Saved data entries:
<<<<

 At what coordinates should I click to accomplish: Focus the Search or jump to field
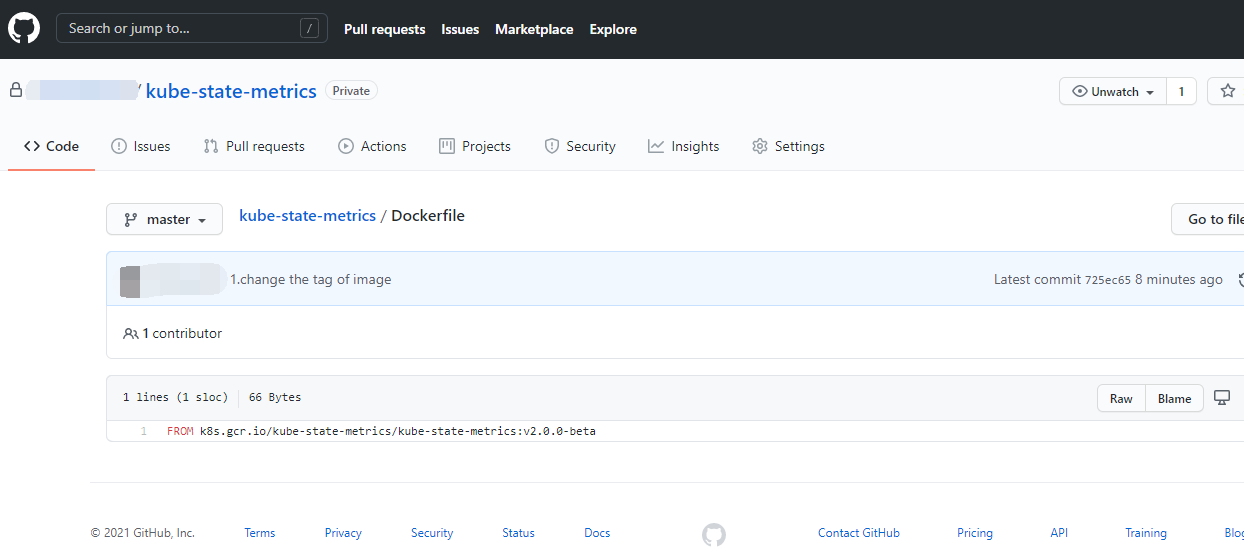coord(180,29)
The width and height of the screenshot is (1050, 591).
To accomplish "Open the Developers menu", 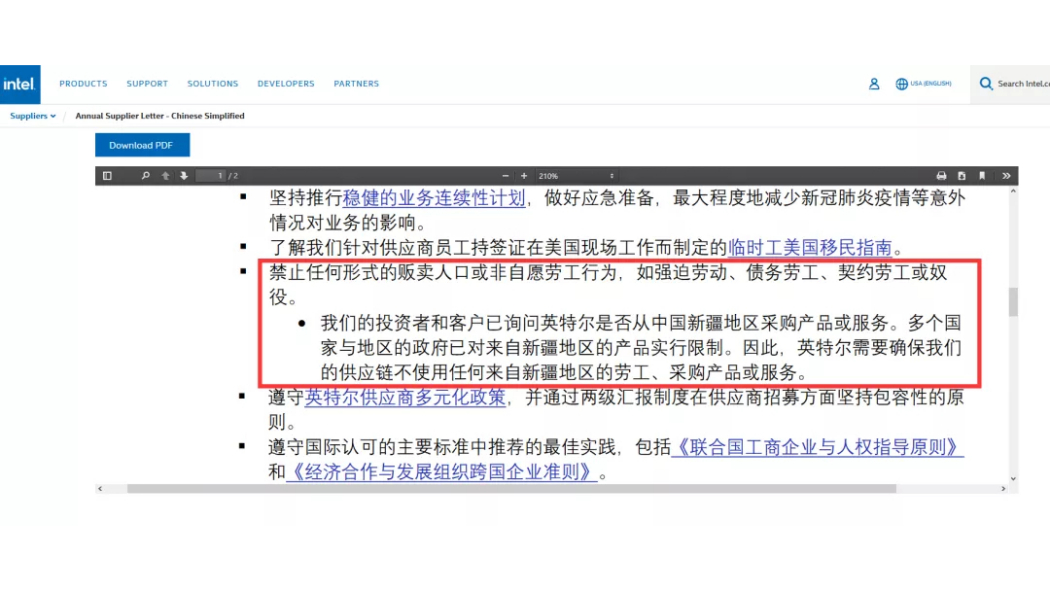I will (x=286, y=84).
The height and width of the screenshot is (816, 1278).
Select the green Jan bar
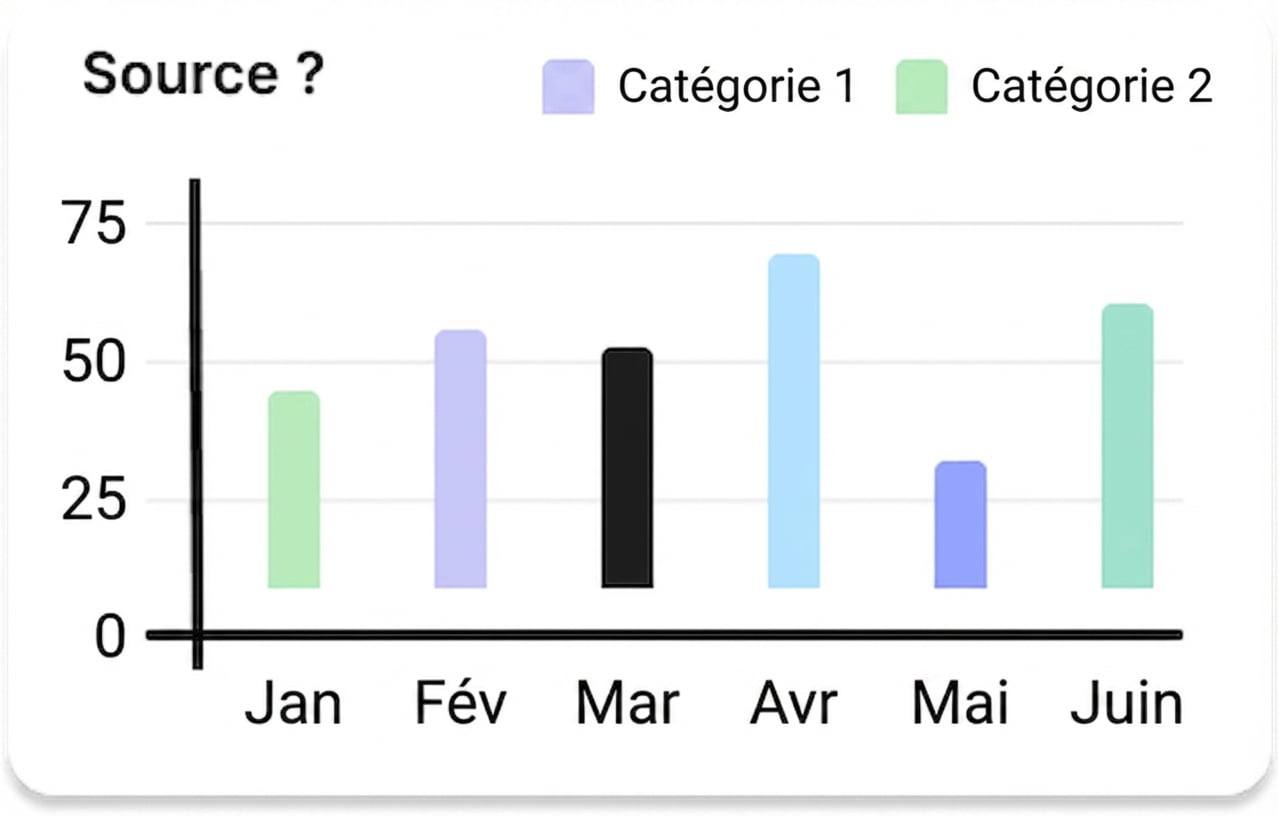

>>>>

EXERCISE INSTRUCTIONS => The expected output is an exact copy of the lines from the one with "The height and" to the final line of the entries above, pictures excepted; please include both ends.

ANSWER BOX =>
The height and width of the screenshot is (816, 1278).
Select the green Jan bar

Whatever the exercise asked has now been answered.